↓↓↓
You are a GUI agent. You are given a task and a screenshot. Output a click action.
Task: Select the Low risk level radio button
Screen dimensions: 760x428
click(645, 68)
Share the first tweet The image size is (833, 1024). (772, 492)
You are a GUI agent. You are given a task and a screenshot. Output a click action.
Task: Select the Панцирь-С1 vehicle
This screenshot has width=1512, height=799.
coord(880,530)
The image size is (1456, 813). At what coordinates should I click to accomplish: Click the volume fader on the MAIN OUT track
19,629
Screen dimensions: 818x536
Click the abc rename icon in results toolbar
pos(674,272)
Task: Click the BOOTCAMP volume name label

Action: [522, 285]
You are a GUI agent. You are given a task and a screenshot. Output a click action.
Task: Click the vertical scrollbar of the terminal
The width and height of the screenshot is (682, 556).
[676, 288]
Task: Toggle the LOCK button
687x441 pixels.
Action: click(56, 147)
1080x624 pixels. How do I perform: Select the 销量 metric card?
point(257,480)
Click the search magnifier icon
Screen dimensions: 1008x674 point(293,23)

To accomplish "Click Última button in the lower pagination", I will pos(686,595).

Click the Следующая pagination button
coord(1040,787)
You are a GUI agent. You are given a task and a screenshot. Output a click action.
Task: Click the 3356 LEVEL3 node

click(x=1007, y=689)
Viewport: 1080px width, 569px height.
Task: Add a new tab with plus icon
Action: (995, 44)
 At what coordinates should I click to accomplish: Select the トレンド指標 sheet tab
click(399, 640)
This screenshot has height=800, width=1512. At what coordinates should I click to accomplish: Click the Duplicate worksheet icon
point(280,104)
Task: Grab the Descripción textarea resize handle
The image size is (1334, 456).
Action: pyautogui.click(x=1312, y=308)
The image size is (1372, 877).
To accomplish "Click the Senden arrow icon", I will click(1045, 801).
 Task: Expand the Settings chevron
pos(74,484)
↑↑↑
Problem to solve
Report every line in the rows above that contains the word "button", treating uppercase and lowercase as different.

Answer for this exercise
Task: Select the Low risk level radio button
Task: Toggle the LOCK button
To accomplish "Click Última button in the lower pagination", I will pos(686,595).
Click the Следующая pagination button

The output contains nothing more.